Your task: Please repeat nothing except the lines from the one containing "[Next announcement] (729, 22)" through the end of the records, exactly and without pictures.

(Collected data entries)
··········

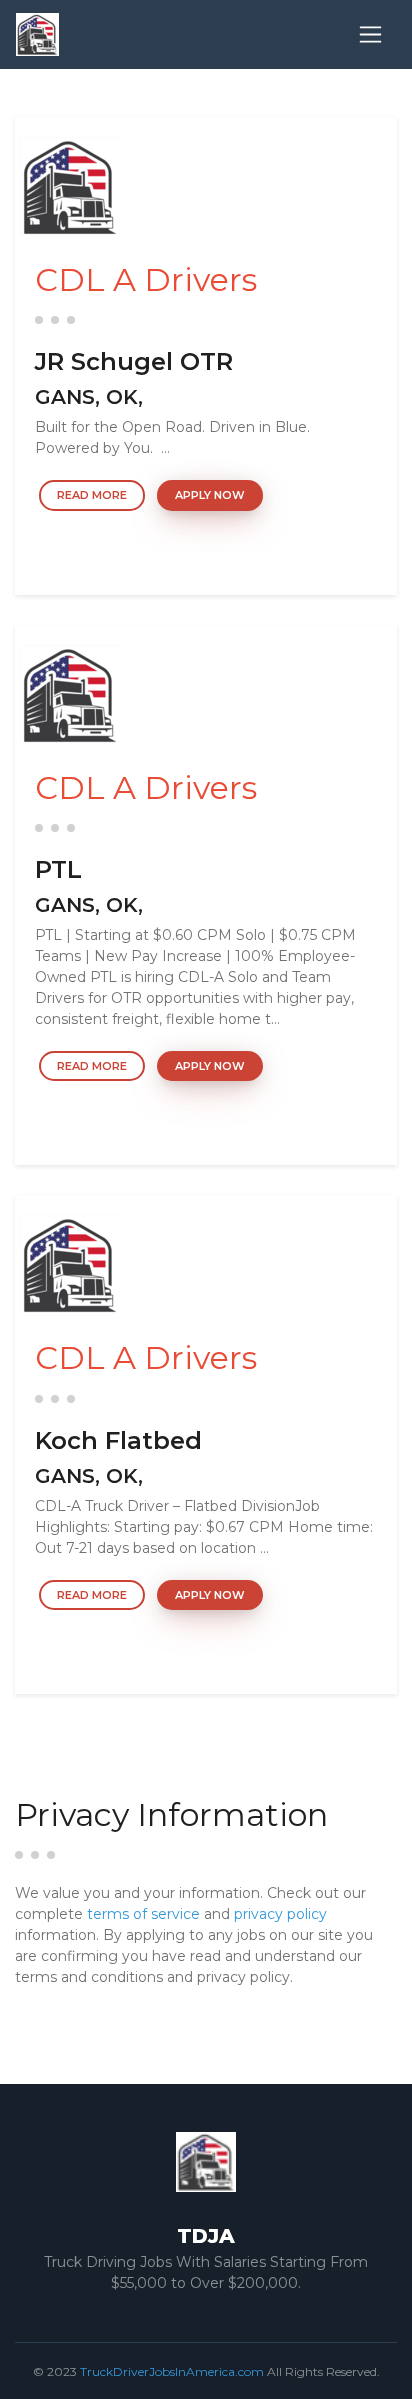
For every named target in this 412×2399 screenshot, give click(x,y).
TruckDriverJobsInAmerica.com (172, 2371)
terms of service (143, 1914)
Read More (92, 495)
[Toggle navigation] (370, 34)
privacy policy (280, 1914)
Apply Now (210, 495)
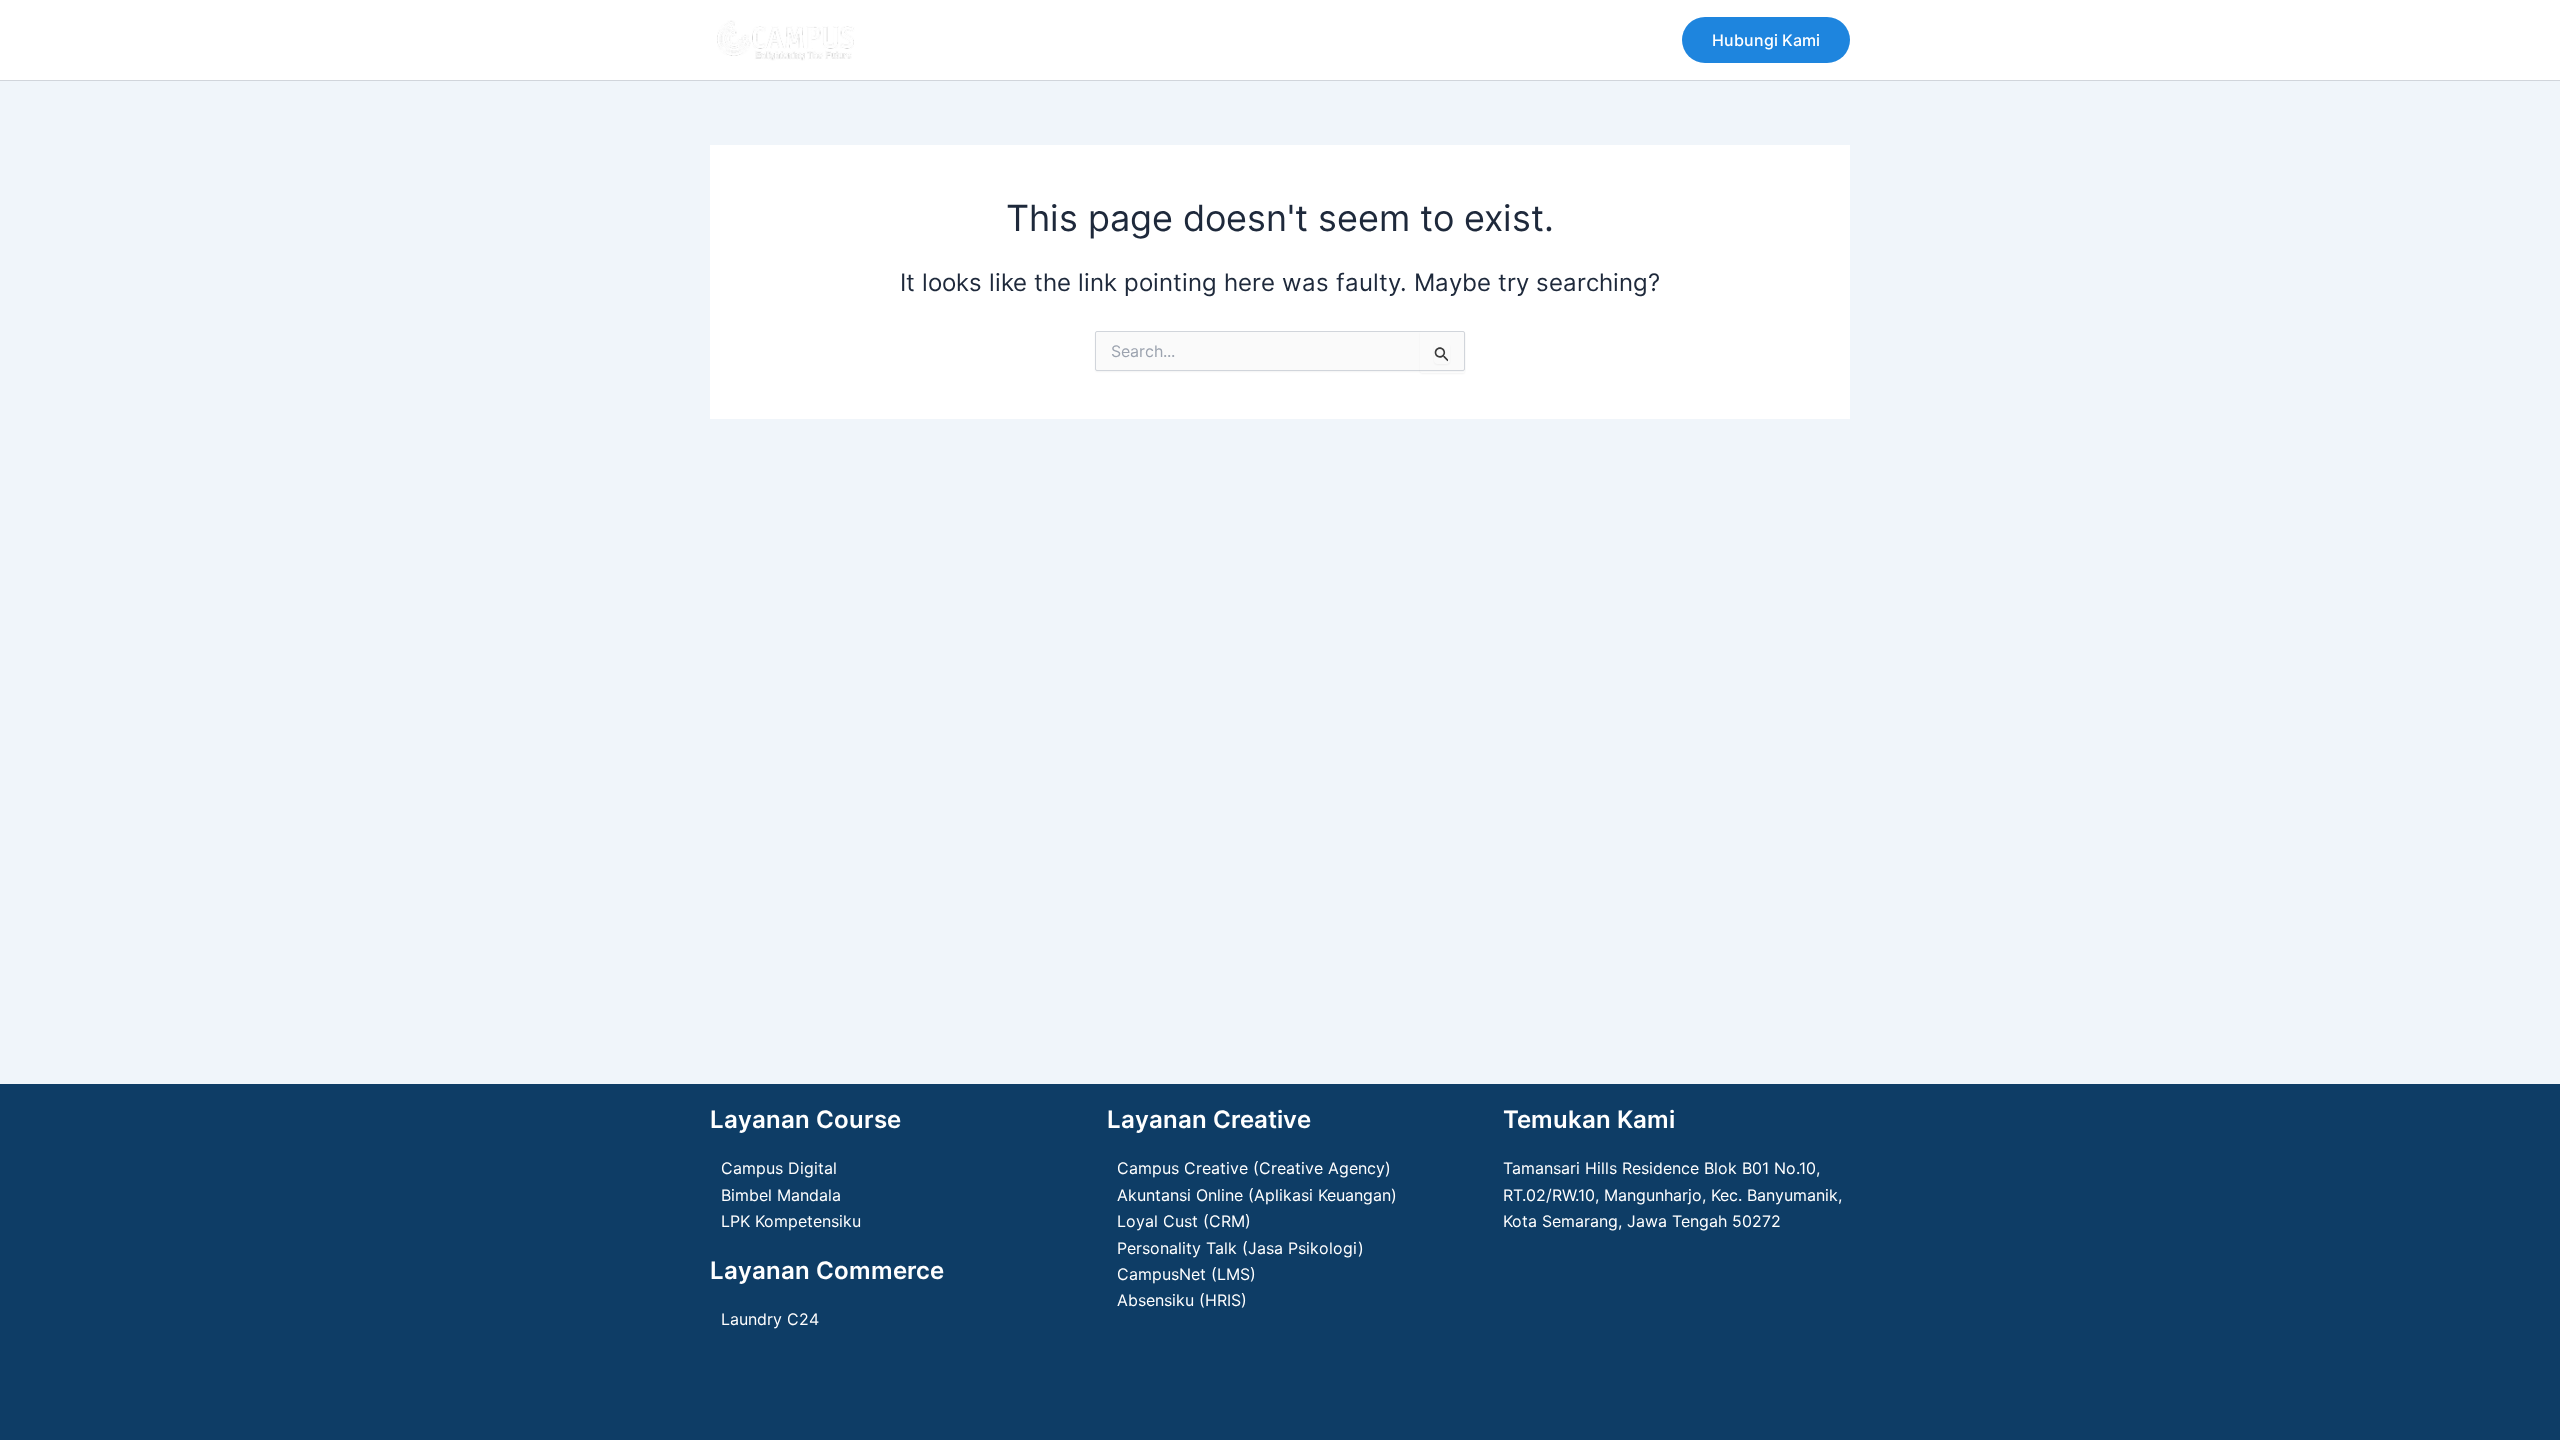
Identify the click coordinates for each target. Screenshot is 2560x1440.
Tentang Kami (1040, 40)
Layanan (1155, 40)
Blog (1236, 40)
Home (934, 40)
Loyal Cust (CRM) (1184, 1221)
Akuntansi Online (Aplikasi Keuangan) (1257, 1195)
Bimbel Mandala (781, 1195)
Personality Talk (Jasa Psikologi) (1240, 1248)
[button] (1766, 40)
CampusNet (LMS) (1186, 1274)
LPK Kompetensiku (791, 1221)
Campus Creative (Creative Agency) (1254, 1168)
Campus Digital (779, 1168)
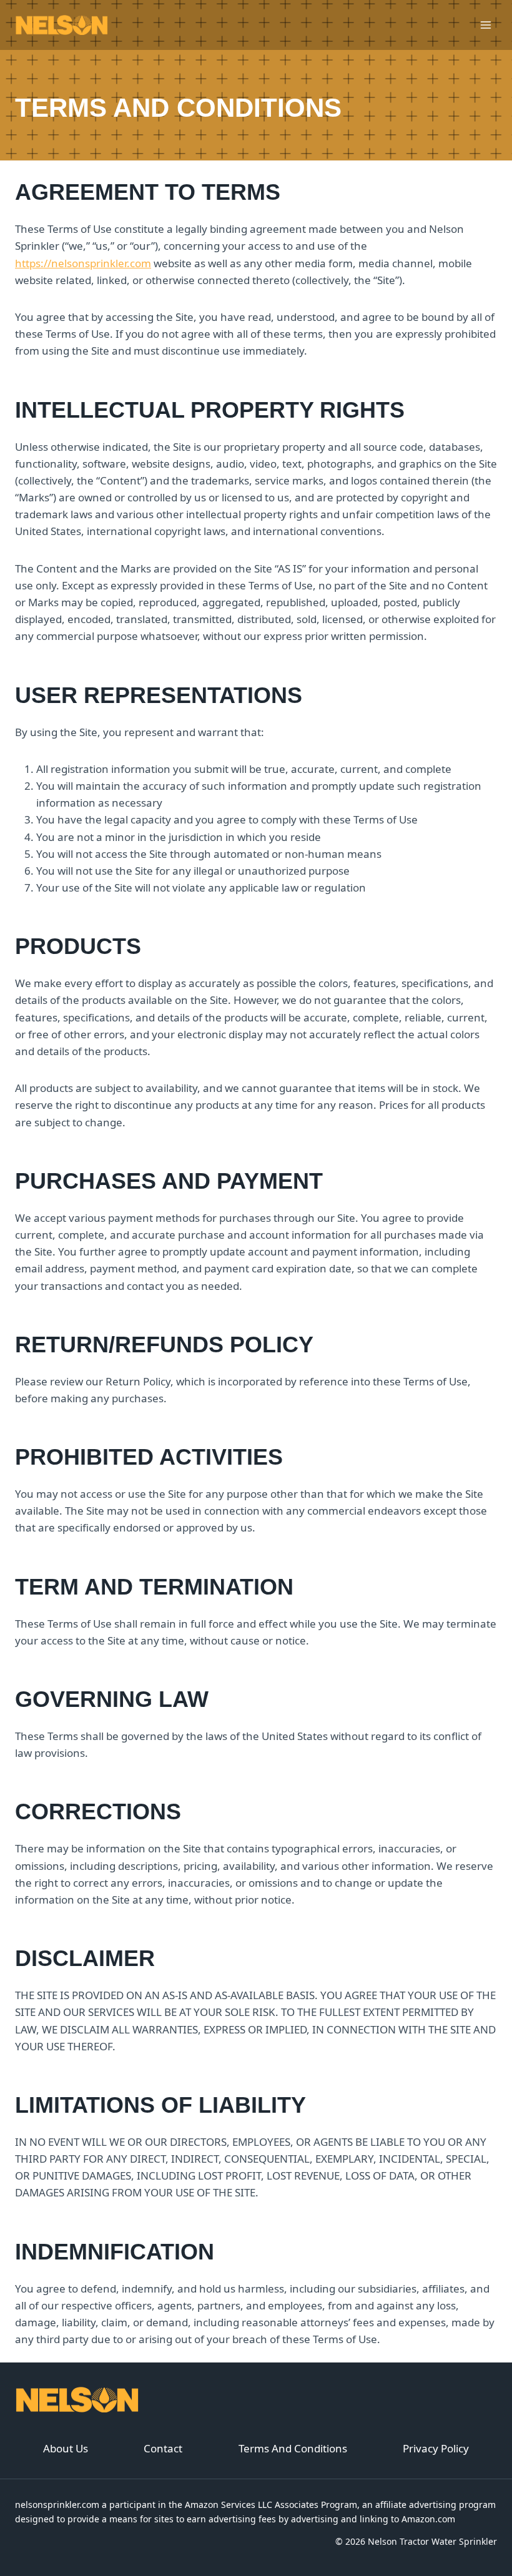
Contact (163, 2448)
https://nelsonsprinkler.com (83, 263)
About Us (65, 2448)
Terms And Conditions (293, 2448)
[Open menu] (485, 24)
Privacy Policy (436, 2448)
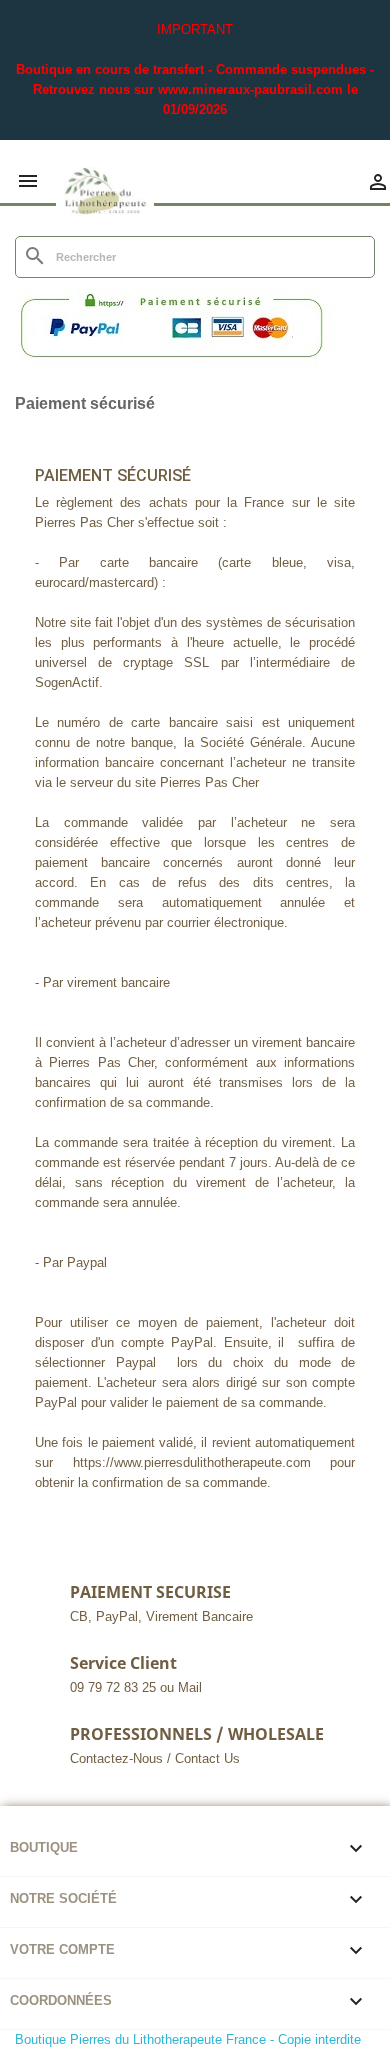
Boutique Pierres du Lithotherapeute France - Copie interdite (188, 2039)
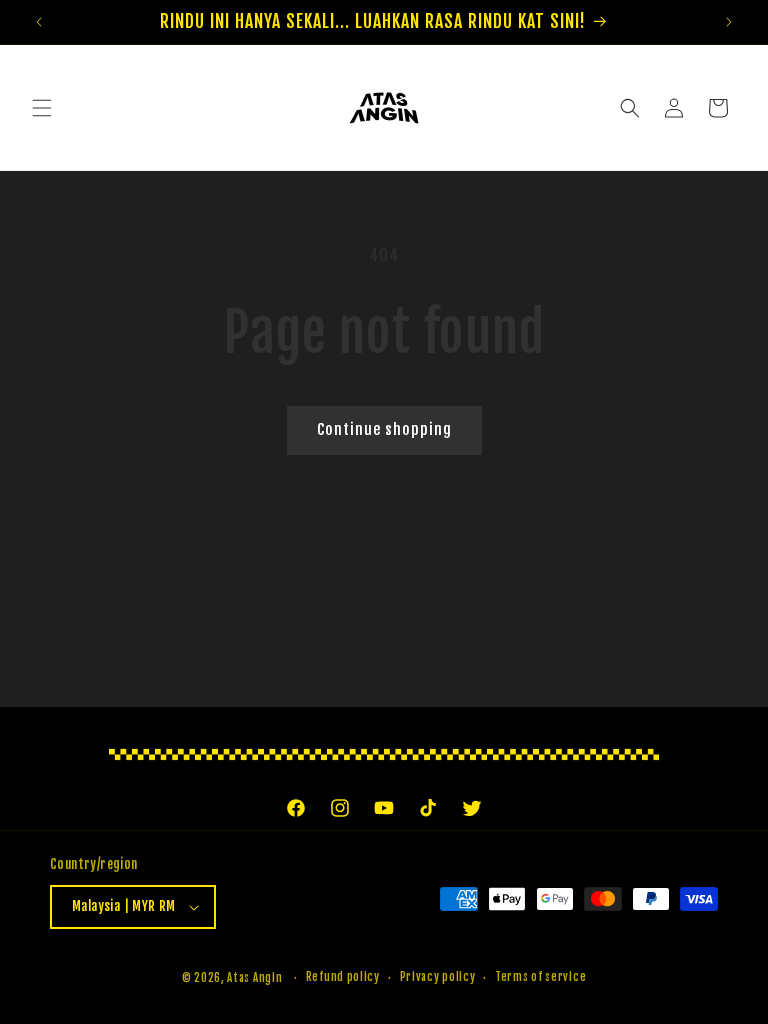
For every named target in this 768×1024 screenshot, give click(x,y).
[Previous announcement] (39, 22)
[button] (42, 108)
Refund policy (343, 977)
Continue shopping (384, 429)
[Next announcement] (729, 22)
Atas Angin (254, 978)
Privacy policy (438, 977)
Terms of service (540, 977)
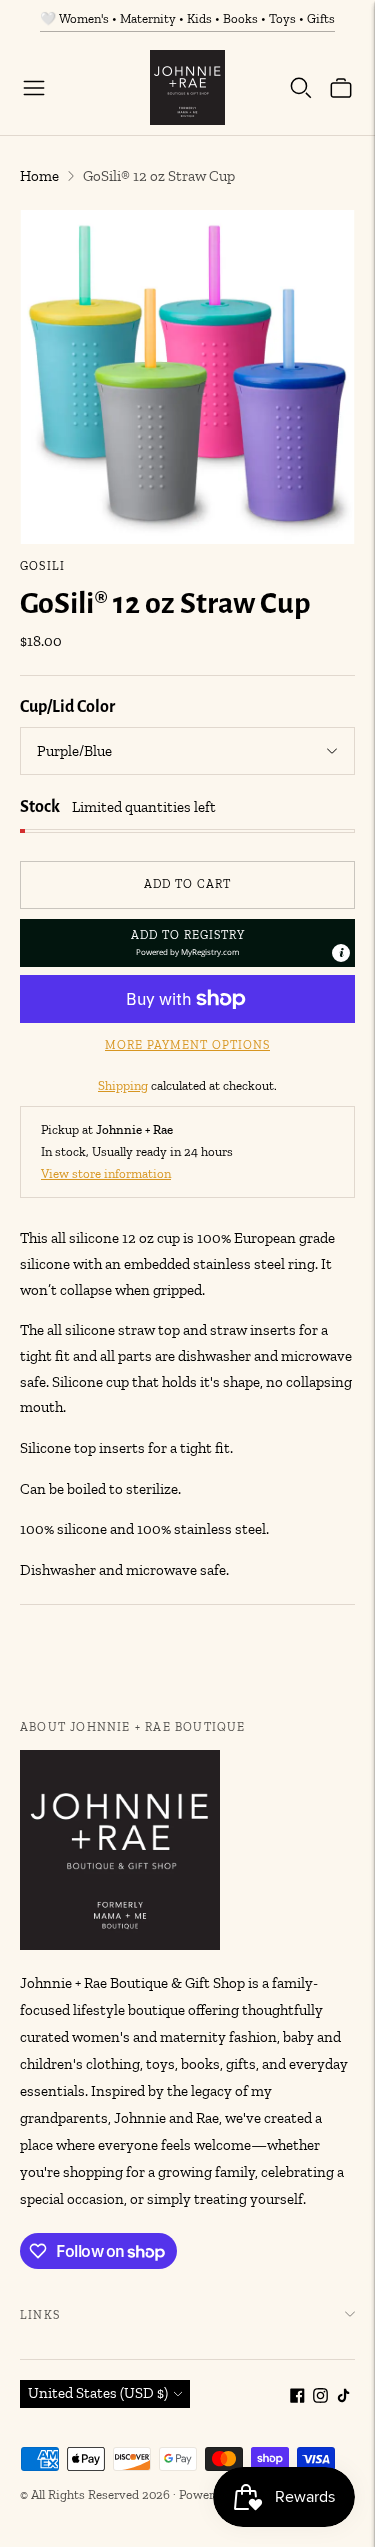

··········

Answer to this exercise:
[Next announcement] (729, 22)
Atas Angin (254, 978)
Privacy policy (438, 977)
Terms of service (540, 977)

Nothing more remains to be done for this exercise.